Der überparteilich besetzten Mediatorengruppe gehörten außer Eibelshäuser noch Hartmut Bäumer (Die Grünen), ehemaliger Regierungspräsident von Gießen, Bernhard Brehl (SPD), früherer Bürgermeister von Mörfelden-Walldorf, Fritz Kramer (CDU), ehemaliger Landrat des Kreises Fulda, und Karl-Heinz Paqué (FDP), früherer Finanzminister von Sachsen-Anhalt, an. Minister Schäfer sieht in den Erkenntnissen der Expertenrunde eine „sehr gute Diskussionsgrundlage“, die Antworten auf alle wesentlichen Fragen in einer „extrem komplizierten Materie“ gebe.

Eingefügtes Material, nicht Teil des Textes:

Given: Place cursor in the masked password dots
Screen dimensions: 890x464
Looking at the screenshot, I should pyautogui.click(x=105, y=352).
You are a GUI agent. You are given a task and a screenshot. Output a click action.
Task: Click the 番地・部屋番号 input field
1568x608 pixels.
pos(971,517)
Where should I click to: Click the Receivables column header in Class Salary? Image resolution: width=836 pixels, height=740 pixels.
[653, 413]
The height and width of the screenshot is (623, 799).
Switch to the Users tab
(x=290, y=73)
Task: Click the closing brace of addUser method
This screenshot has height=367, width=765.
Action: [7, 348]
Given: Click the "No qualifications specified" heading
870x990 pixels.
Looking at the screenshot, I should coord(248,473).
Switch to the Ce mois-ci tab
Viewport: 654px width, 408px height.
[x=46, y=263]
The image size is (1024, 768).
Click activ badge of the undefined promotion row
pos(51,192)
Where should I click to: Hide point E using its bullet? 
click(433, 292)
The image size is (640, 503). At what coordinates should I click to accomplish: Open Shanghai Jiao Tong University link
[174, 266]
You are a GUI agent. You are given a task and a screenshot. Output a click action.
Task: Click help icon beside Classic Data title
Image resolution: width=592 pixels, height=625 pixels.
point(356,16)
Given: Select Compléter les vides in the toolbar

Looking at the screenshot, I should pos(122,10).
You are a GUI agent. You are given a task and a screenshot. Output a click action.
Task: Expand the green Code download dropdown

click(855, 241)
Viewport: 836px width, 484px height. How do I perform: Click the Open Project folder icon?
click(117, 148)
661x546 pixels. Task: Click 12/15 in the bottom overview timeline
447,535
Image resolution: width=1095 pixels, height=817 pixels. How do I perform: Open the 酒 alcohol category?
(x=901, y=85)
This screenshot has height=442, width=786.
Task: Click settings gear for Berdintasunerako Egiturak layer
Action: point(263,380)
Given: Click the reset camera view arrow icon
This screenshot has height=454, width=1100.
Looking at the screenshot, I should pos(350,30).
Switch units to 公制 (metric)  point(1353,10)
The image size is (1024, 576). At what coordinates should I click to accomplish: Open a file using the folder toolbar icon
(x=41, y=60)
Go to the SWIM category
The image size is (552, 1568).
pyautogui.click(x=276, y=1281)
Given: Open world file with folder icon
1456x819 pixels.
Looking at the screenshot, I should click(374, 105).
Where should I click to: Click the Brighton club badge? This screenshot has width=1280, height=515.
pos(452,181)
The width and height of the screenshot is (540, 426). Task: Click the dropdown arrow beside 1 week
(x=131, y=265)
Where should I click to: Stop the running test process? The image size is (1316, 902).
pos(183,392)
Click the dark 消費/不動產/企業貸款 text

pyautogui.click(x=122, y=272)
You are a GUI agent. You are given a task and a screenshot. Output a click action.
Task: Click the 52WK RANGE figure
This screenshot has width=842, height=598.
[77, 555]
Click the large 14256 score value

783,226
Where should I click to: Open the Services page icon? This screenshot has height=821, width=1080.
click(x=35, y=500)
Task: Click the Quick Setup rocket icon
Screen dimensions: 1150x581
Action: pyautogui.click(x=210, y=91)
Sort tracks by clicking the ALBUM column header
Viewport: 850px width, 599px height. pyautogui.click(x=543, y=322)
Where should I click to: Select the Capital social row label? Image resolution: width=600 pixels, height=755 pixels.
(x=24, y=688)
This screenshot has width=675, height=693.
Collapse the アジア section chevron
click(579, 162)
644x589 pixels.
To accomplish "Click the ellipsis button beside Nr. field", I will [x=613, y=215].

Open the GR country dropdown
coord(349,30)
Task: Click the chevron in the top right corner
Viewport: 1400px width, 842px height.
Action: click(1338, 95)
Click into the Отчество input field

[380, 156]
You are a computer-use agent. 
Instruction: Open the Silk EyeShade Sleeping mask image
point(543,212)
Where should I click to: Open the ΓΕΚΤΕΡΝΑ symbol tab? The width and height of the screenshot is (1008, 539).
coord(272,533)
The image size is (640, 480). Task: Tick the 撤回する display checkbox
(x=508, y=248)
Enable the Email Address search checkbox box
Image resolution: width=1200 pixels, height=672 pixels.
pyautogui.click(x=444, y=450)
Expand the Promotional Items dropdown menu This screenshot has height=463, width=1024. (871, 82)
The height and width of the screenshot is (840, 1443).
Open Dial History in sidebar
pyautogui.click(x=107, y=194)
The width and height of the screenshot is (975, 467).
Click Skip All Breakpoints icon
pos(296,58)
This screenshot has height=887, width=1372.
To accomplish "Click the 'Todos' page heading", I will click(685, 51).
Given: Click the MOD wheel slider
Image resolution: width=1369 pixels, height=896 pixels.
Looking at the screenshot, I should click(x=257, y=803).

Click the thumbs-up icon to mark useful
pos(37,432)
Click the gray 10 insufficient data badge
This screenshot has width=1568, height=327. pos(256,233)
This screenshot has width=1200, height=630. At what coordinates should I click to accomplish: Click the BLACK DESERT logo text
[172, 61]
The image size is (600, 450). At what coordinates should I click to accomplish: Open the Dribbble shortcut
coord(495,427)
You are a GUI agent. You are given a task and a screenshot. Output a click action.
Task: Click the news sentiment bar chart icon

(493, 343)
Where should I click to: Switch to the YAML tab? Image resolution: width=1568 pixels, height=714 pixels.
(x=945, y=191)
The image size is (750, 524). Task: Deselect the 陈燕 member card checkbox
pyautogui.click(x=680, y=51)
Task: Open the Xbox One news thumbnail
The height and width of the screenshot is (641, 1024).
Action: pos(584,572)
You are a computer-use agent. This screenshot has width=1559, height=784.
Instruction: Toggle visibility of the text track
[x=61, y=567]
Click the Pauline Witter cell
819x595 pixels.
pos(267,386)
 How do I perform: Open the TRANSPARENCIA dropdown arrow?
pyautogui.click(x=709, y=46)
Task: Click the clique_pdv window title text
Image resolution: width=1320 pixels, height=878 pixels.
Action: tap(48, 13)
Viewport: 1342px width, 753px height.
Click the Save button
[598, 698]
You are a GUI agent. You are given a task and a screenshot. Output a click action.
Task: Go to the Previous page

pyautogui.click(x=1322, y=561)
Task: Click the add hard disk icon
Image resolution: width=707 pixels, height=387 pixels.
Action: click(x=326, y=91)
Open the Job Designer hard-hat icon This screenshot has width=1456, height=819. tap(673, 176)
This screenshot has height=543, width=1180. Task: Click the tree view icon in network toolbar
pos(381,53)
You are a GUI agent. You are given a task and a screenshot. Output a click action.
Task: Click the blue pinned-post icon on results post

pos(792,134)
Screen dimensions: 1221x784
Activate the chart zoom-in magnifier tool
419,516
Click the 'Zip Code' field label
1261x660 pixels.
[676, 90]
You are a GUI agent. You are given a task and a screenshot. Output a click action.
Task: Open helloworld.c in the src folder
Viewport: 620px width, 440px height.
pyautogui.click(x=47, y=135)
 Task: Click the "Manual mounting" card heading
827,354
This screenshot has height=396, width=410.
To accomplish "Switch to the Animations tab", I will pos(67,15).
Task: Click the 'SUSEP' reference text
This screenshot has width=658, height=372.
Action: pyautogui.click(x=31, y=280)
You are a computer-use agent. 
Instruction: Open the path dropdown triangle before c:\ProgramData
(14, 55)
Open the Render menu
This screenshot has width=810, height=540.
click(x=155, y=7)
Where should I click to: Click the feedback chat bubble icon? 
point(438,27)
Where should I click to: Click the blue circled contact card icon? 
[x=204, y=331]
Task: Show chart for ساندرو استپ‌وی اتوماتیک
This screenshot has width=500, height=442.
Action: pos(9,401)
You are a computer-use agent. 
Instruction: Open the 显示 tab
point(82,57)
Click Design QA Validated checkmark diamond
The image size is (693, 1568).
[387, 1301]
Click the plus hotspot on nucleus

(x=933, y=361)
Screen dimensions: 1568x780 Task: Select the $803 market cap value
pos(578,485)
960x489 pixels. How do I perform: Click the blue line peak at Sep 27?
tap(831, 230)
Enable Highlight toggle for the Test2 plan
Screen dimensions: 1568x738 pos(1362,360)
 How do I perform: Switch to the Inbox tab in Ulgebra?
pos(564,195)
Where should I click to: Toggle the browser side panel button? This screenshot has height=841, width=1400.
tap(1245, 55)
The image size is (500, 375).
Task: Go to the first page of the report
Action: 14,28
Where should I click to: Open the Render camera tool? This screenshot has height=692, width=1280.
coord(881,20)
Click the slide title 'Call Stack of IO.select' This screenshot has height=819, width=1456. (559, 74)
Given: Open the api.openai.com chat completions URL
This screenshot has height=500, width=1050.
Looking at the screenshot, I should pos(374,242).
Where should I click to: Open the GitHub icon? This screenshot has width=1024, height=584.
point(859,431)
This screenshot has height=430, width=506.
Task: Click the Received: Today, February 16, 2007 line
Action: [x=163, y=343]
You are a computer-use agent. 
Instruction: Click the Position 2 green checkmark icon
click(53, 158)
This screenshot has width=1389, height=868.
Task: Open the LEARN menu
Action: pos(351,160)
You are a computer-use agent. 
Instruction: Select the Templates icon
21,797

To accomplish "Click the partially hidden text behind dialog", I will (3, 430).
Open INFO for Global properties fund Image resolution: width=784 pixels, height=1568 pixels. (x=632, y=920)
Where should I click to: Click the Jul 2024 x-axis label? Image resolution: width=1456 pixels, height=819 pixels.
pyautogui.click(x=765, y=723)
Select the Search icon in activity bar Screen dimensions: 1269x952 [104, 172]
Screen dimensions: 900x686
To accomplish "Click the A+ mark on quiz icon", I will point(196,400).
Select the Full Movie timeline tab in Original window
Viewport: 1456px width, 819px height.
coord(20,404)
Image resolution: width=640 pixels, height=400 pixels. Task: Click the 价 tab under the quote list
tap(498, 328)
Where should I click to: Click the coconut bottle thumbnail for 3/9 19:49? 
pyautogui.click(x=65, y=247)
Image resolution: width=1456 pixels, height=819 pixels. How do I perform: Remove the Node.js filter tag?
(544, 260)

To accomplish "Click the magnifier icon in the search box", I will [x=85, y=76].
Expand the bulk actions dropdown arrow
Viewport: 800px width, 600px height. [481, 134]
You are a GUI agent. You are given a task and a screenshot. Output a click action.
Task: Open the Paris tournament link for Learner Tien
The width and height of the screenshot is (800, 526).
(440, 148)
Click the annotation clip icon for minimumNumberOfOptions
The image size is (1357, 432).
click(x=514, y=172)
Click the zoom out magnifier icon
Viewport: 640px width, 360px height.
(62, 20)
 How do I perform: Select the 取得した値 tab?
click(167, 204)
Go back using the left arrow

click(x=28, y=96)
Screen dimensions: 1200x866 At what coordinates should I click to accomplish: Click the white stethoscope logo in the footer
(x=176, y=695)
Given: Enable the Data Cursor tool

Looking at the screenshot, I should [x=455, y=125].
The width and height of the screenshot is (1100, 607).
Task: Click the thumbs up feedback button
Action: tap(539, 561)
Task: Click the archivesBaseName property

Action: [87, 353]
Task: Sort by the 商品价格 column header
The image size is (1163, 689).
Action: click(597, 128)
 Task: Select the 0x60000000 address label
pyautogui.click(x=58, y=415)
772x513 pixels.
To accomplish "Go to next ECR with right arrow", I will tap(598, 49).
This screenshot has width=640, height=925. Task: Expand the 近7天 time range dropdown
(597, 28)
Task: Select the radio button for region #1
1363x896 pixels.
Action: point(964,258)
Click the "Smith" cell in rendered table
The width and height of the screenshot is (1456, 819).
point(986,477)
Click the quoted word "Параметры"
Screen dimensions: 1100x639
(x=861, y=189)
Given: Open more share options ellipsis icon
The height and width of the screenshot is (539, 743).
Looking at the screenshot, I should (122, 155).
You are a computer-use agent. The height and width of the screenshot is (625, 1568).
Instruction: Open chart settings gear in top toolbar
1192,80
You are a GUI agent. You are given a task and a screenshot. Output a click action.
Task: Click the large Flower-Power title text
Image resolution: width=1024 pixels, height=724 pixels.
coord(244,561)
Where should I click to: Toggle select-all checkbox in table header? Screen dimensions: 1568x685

Zweifel habe er lediglich daran, ob man die Reform des Finanzausgleichs mit einer Gebietsreform, sprich der Eingliederung der Städte mit Sonderstatus in die Landkreise, verbinden sollte. Bäumer sprach von einem „Einstieg in eine wichtige Diskussion“, Eibelshäuser von einem „ersten Schritt“, der getan sei: „Wir machen einen Vorschlag, wohin die Reise gehen soll.“
Städtetag: „Angemessene Finanzausstattung“ nötig
Der Hessische Städtetag nahm die Vorschläge „mit Interesse“ zur Kenntnis. Aus seiner Sicht sei es wichtig, Städte mit zentralörtlicher Funktion zu stärken, äußerte der Städtetagspräsident und Fuldaer Oberbürgermeister Gerhard Möller (CDU). „Wer Leistungen für das Umland erbringt, soll dies positiv in seinen Schlüsselzuweisungen verspüren.“ Zu diesem Ziel passe es aber nicht, dass die Einstufung der „Sonderstatusstädte“ in Frage gestellt werde, denn diese seien in der Mehrzahl Oberzentren und hätten in vieler Hinsicht die Rolle von Großstädten, deshalb benötigten sie eine „angemessene Finanzausstattung“.
Nach Ansicht Möllers ist es die Aufgabe des Landes, finanzschwachen Kommunen zu helfen, nicht die der finanzstärkeren Städte und Gemeinden. Von „finanzstarken“ Kommunen könne man angesichts der wachsenden Aufgaben, vor die sich die Bürgermeister gestellt sähen, ohnehin eigentlich nicht sprechen.
Auch aus Sicht der Linkspartei im Landtag kann nur mehr Geld den Städten und Gemeinden wirklich helfen. „Eine Umverteilung zwischen leeren Kassen hilft nicht gegen die Finanznot der Kommunen“, sagte der Fraktionsvorsitzende Willi van Ooyen. Für die FDP forderte Alexander Noll, die notwendigen Veränderungen müssten im Einvernehmen mit allen kommunalen Spitzenverbänden erreicht werden.